We have now had to do a number of people's tax returns for 'employees' of these four scumbucket companies and as an exercise my boss though it useful to take all the limited data that we have and generate some kind of general statistics. The average rate of pay in hand, across Uber Eats, Deliveroo, Menulog, and Doordash, as far as our data is concerned is $27.73 per hour. They will argue that they pay much more than that and as much as $40 per hour but this hides the fact that a lot of the time, they actually pay $0 per hour when there are no jobs on.
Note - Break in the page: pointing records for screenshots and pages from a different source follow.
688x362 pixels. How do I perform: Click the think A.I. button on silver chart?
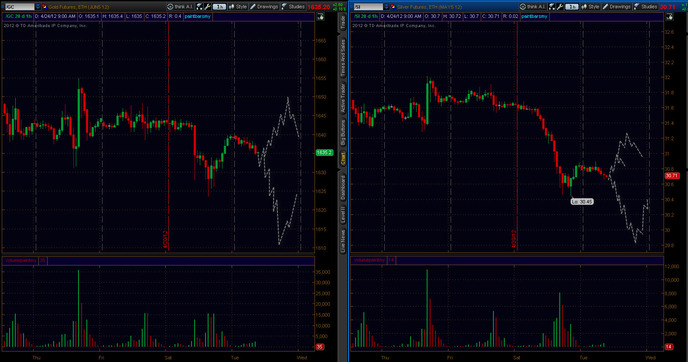(x=533, y=7)
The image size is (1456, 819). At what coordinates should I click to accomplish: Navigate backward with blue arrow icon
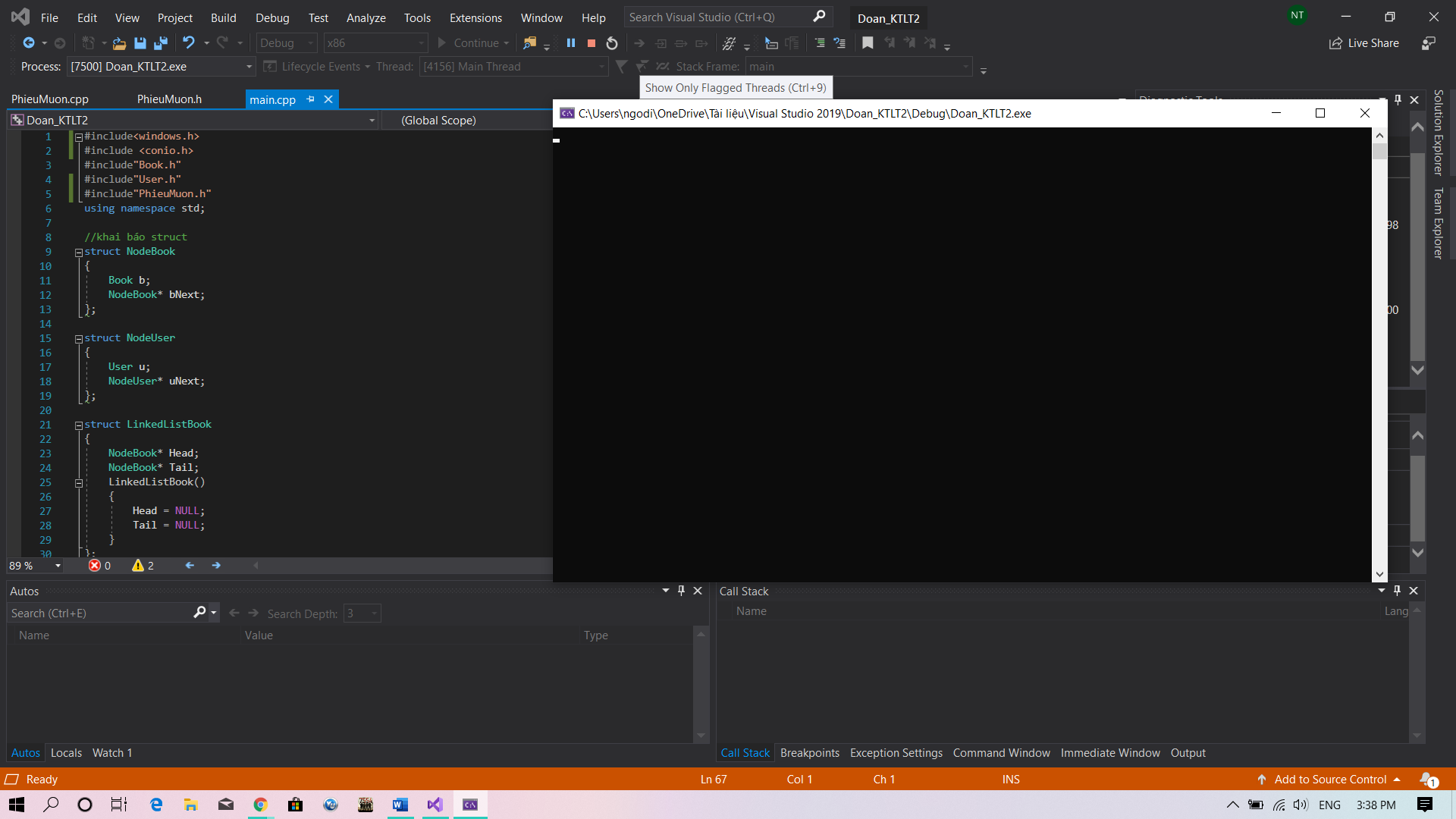(x=29, y=43)
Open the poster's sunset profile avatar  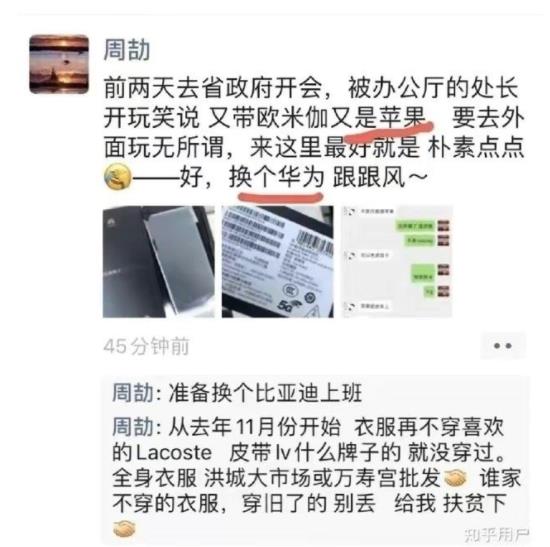pyautogui.click(x=59, y=64)
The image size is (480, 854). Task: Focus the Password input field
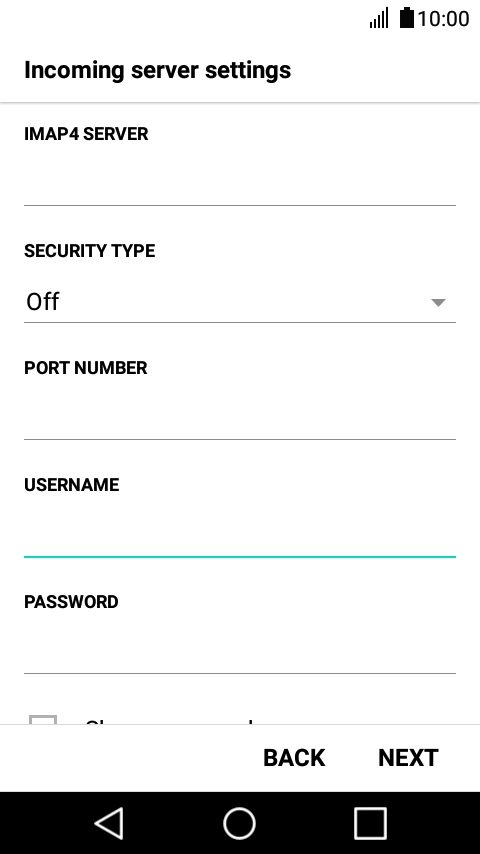240,652
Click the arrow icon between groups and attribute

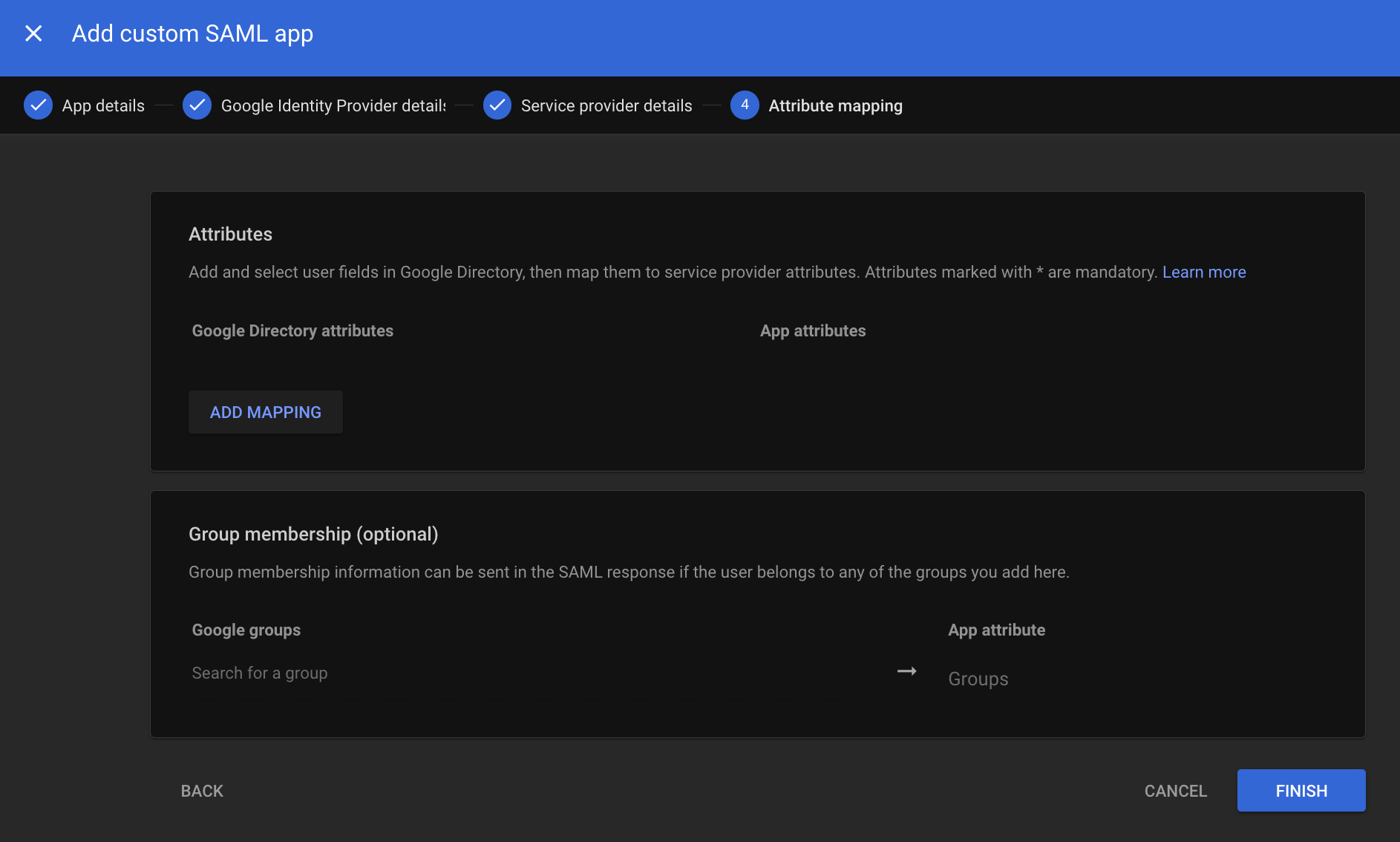point(906,671)
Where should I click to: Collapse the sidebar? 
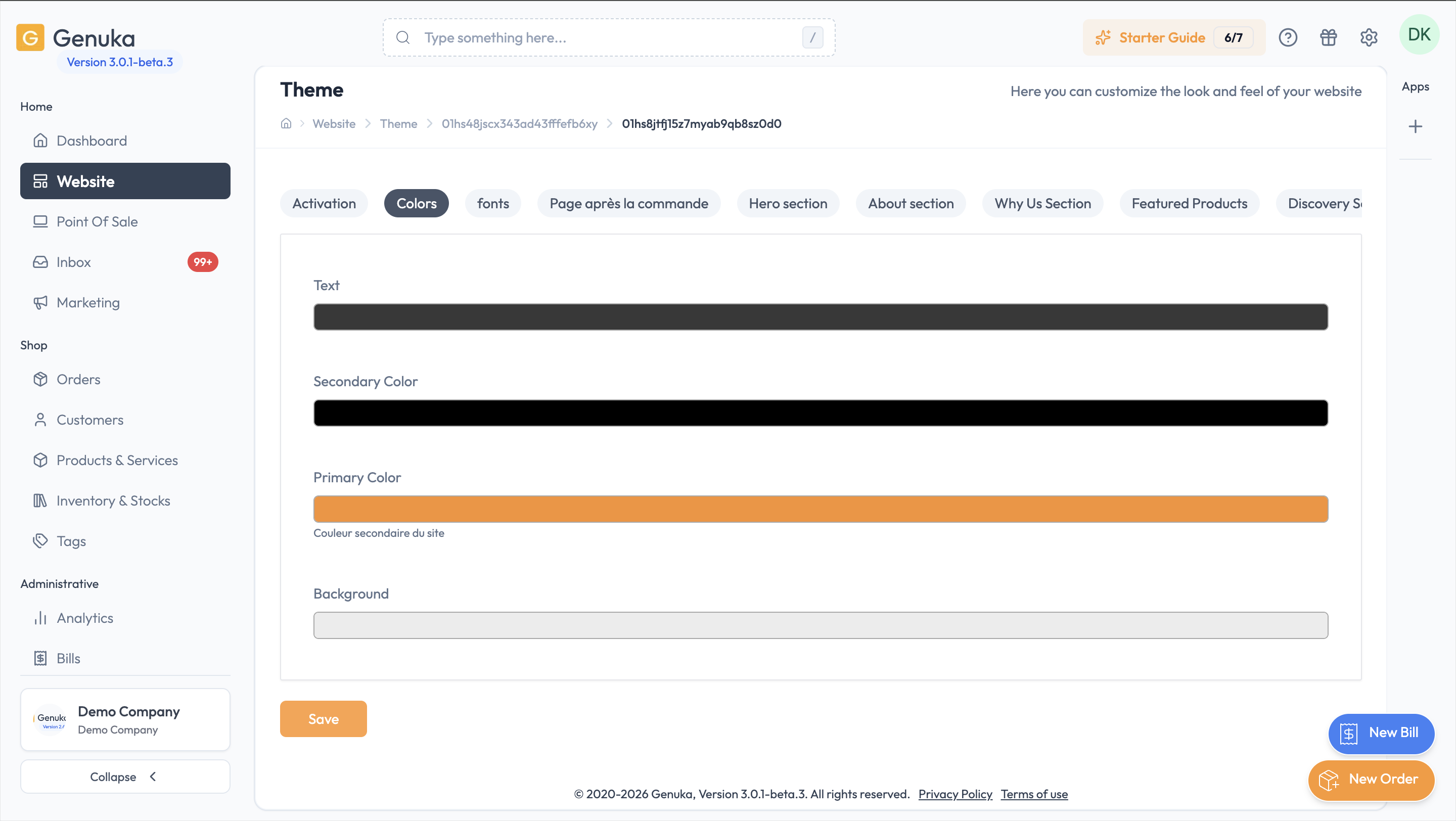(x=125, y=777)
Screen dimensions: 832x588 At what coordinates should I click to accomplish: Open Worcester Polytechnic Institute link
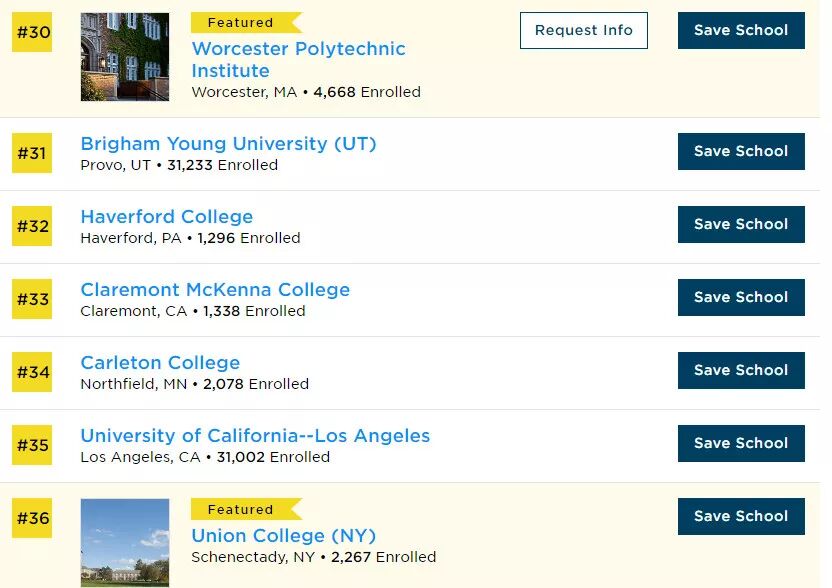click(x=298, y=59)
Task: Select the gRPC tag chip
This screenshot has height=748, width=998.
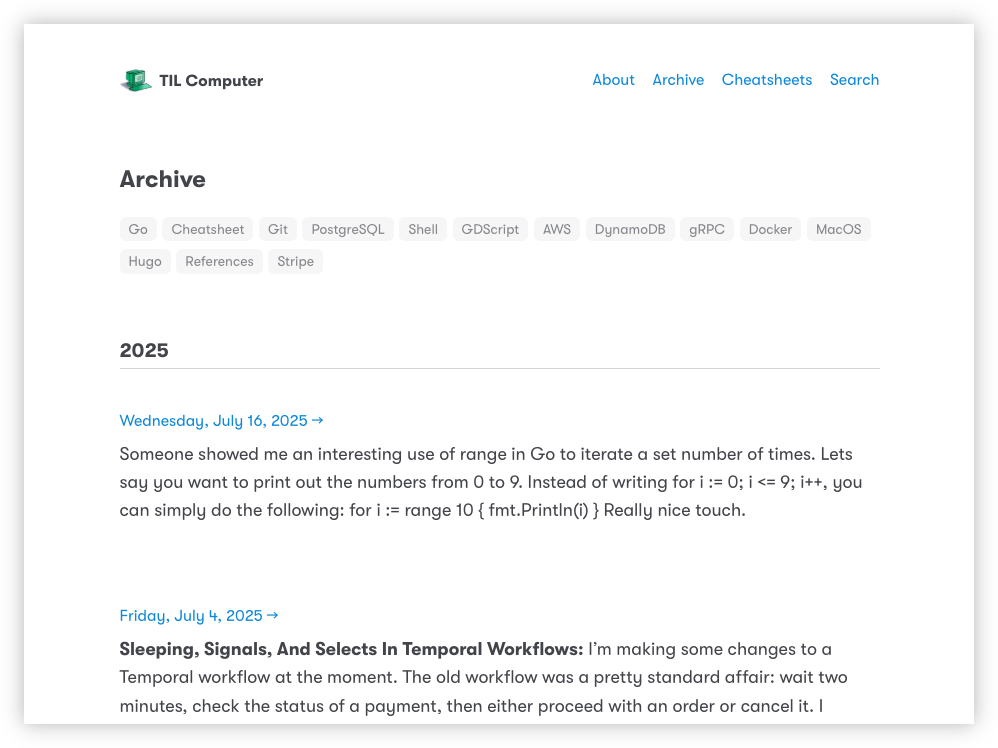Action: tap(706, 229)
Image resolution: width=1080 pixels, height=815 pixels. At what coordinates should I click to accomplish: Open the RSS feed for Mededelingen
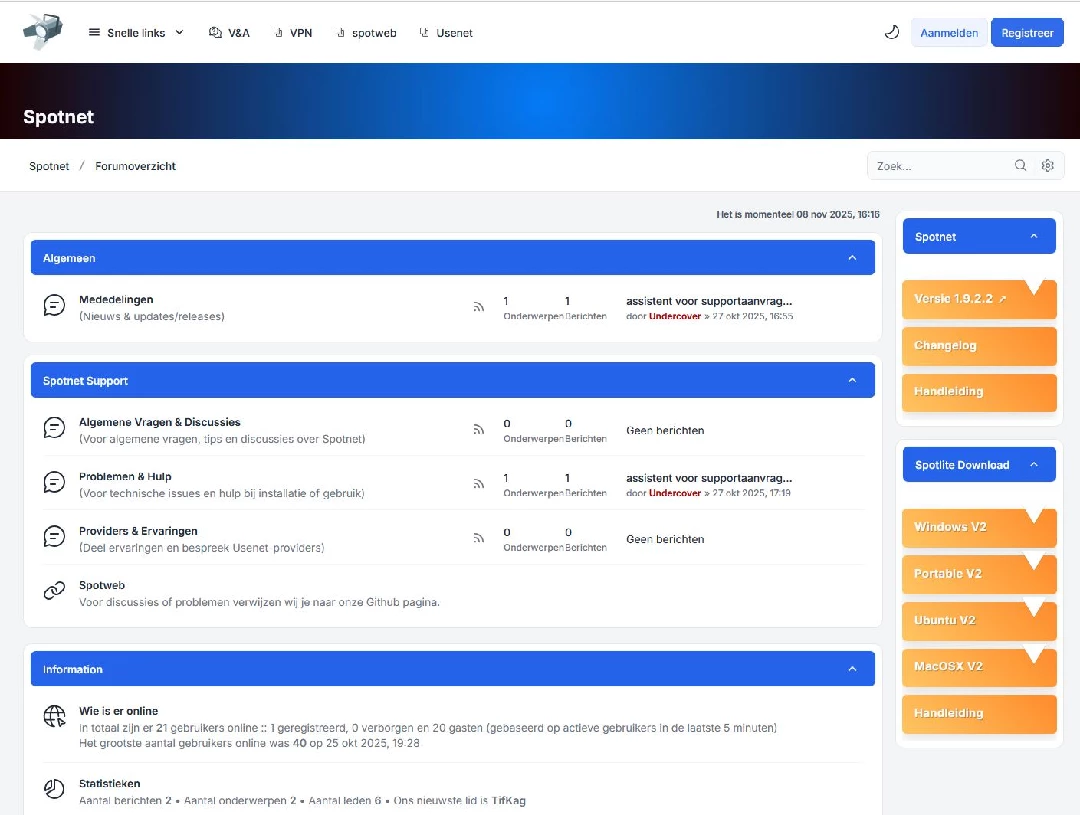479,306
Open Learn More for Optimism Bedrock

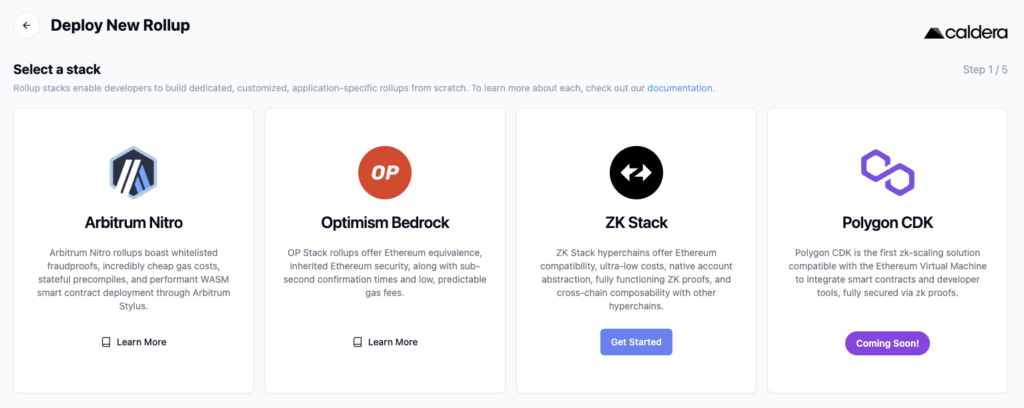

From that $27.73, they have to find all of their running costs of keeping a car/motorbike in operation; which includes wear and tear on the vehicle, all maintenance and insurance, as well as running the possibility that the general public are also a bunch of brutish knaves who might cause physical violence to them. I suggest that the net rate after factoring in all of these expenses is actually less than the minimum wage.

Assuming that you could actually get 40 hours per week, then that would equate to a yearly wage of $57,875. Is that assumption fair? Absolutely not. People only get paid piecemeal, for the deliveries that they do, and even if they expected amount that they are going to get is less than the effort required to do the delivery, they're still expected to make the delivery because these scumbucket companies also thought it fun to gamify the service and let people rate the drivers.

All things considered, Uber Eats, Deliveroo, Menulog, and Doordash, are utterly horrible and exploitative. I do not have enough expletives to describe them. 

What can you do? Refuse to use them. Okay, there is a general argument that you are doing folks a favour by paying them to deliver your for but if these services didn't exist, then they'd be getting proper employment at a proper company. It is not charitable to hide behind an app and underpay people. What we especially do not want is a tipping culture to emerge because that's also based on a scumbucket set of economic circumstances where employers underpay people.

You can refuse to work for them. You can refuse to use Uber and Lyft services and use actual taxis. Yes, they will cost you more but that's the point. If you consider the dignity of people worth something, pay them. Workers deserve their wages and withholding people's pay via the mechanism of scumbucket gig apps, means that you are just as much of a scumbucket as the companies. 

My mum once said that you shouldn't hate someone or something unless you want them or it dead. I want Uber Eats, Deliveroo, Menulog, and Doordash, dead. I hate them. I want the people who would have worked for them to be paid properly.